(Word and item position data)
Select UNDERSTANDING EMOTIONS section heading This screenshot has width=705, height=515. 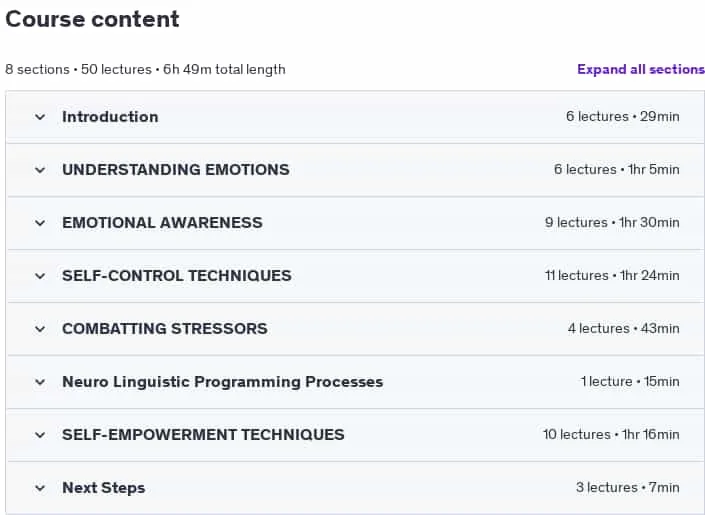click(x=176, y=170)
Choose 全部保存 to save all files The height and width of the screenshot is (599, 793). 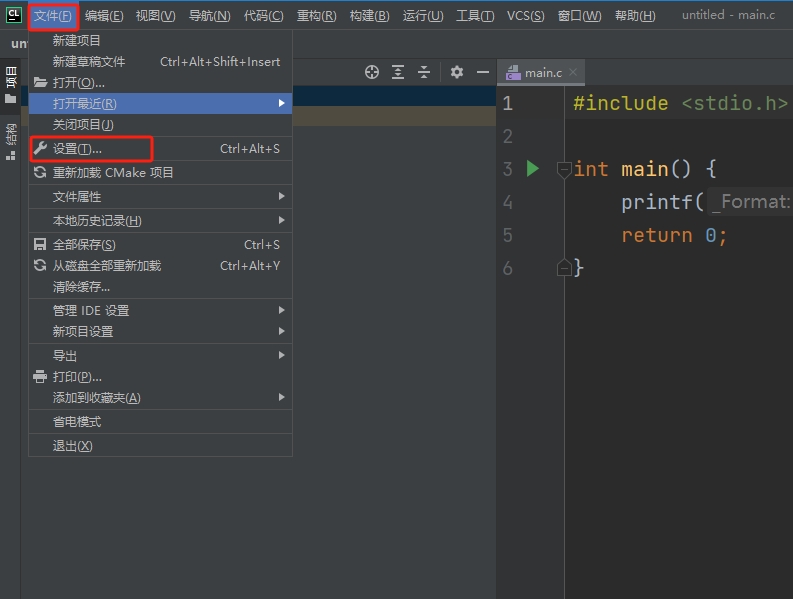coord(84,245)
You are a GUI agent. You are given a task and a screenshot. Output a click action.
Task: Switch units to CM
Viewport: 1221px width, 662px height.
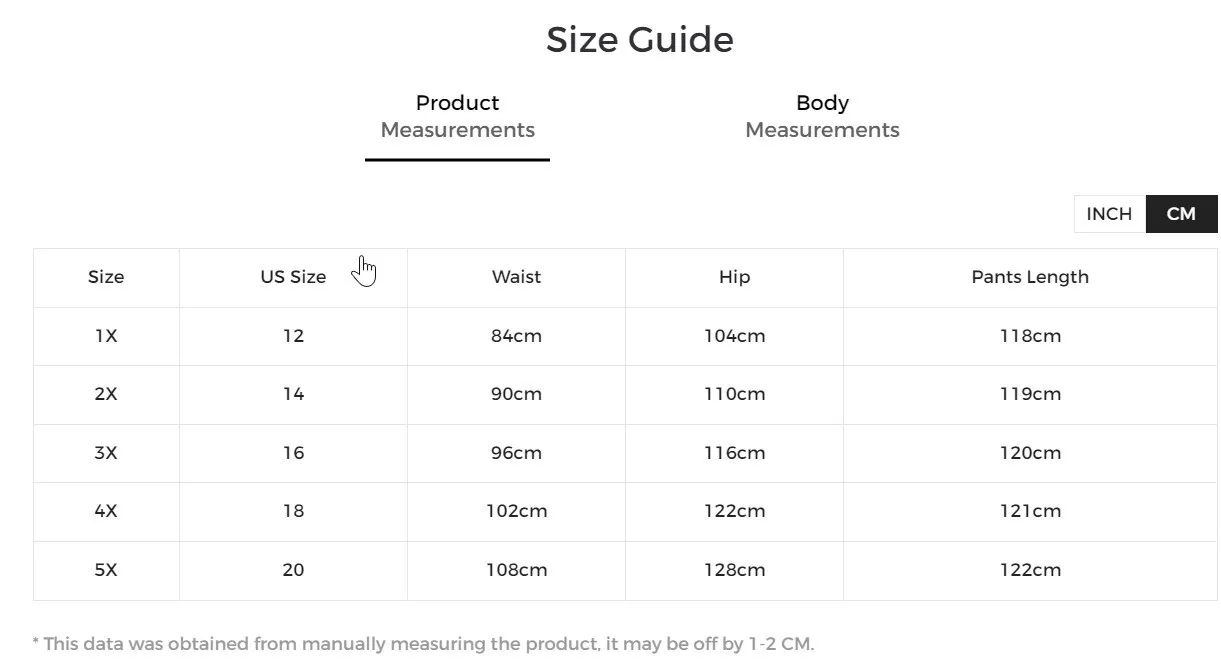tap(1181, 213)
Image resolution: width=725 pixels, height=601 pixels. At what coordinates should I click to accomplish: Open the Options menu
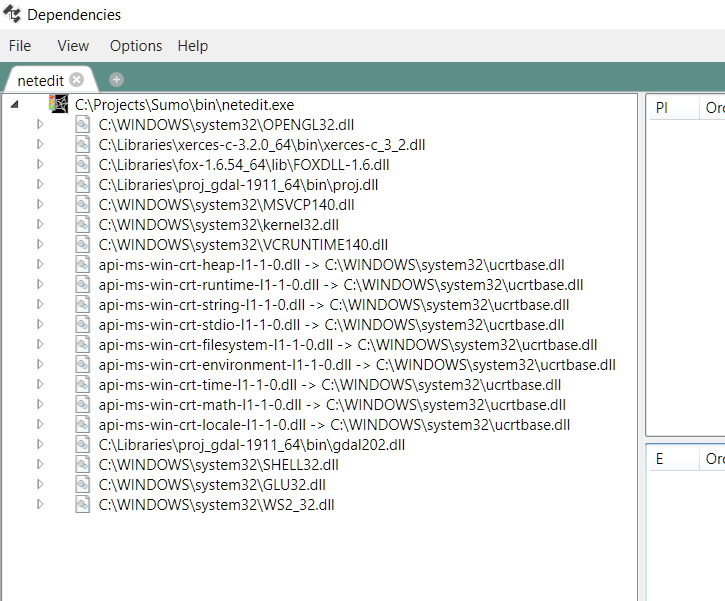[x=136, y=46]
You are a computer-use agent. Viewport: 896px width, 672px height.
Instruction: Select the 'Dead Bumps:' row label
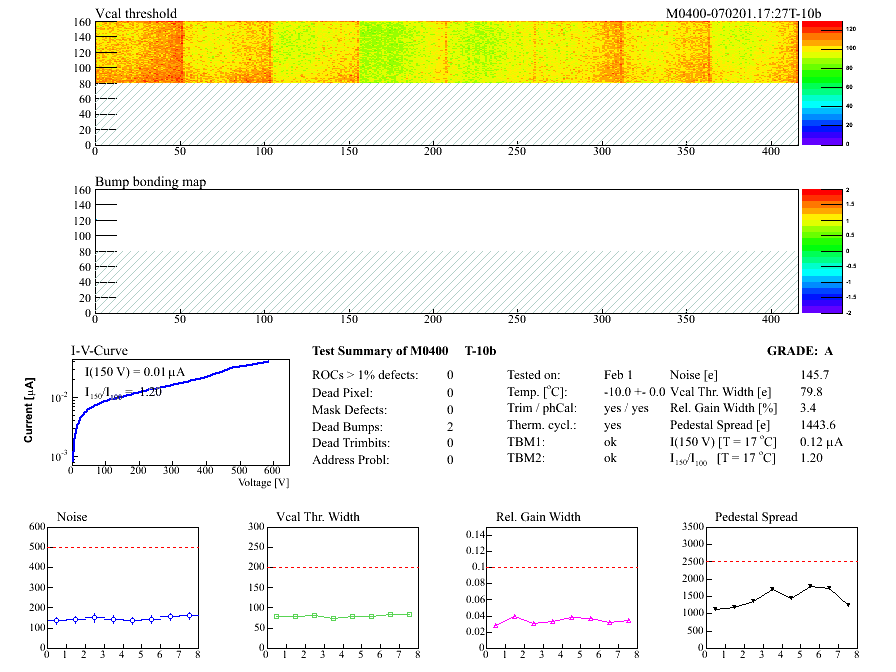tap(349, 427)

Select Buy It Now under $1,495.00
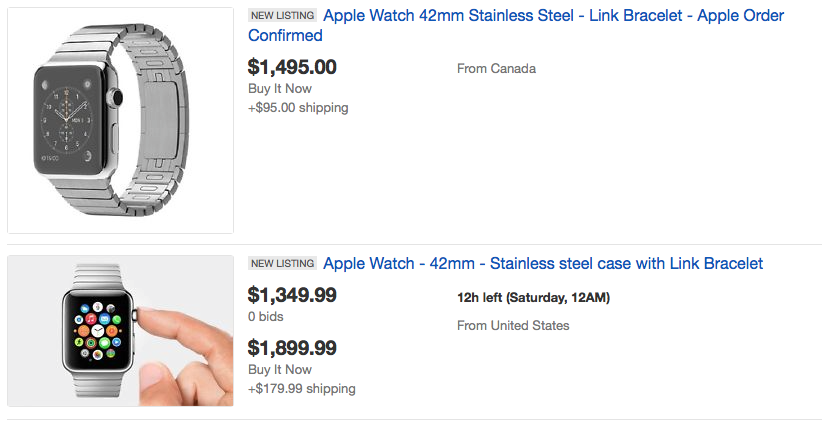[279, 89]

- [What the exercise asks] Please turn everything from the line containing "You are a GUI" down to the last line into a numbered list, skipping blank lines and leaving out the pictures.

- [Finished exercise]
1. You are a GUI agent. You are given a task and a screenshot. Output a click action.
2. Task: Switch units to CM
3. Viewport: 1221px width, 662px height.
4. tap(1181, 213)
5. Image resolution: width=725 pixels, height=601 pixels. At what coordinates should I click to accomplish: Open the Options menu
6. [x=136, y=46]
7. You are a computer-use agent. Viewport: 896px width, 672px height.
8. Instruction: Select the 'Dead Bumps:' row label
9. tap(349, 427)
10. Select Buy It Now under $1,495.00
11. [279, 89]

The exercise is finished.